| Working data |

++++++++++++++++++++

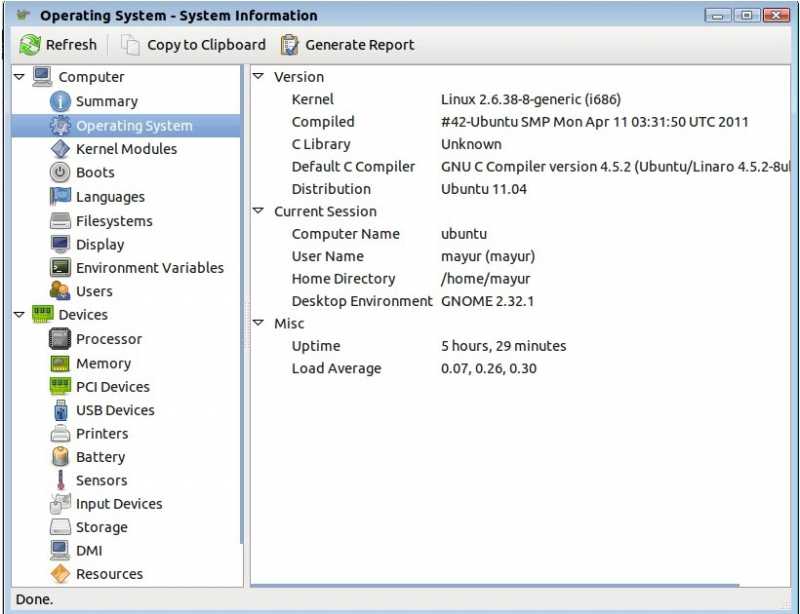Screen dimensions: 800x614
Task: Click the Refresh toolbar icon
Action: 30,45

++++++++++++++++++++

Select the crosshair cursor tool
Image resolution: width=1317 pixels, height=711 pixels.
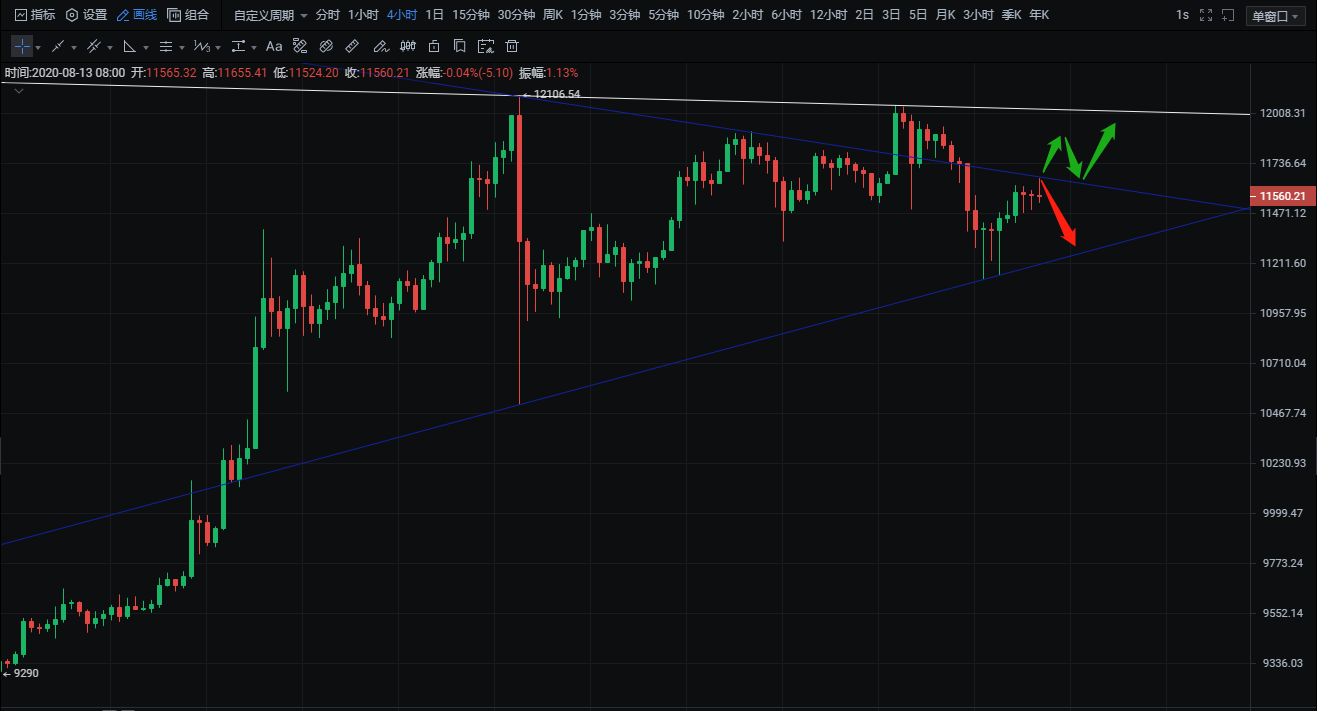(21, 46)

++++++++++++++++++++

| Problem statement |
Reproduce the rows verbatim from the line containing "Screen dimensions: 800x614" through the line containing "Action: 30,45", both lines included, and omit the pictures.

| Written answer |
Screen dimensions: 800x614
Task: Click the Refresh toolbar icon
Action: 30,45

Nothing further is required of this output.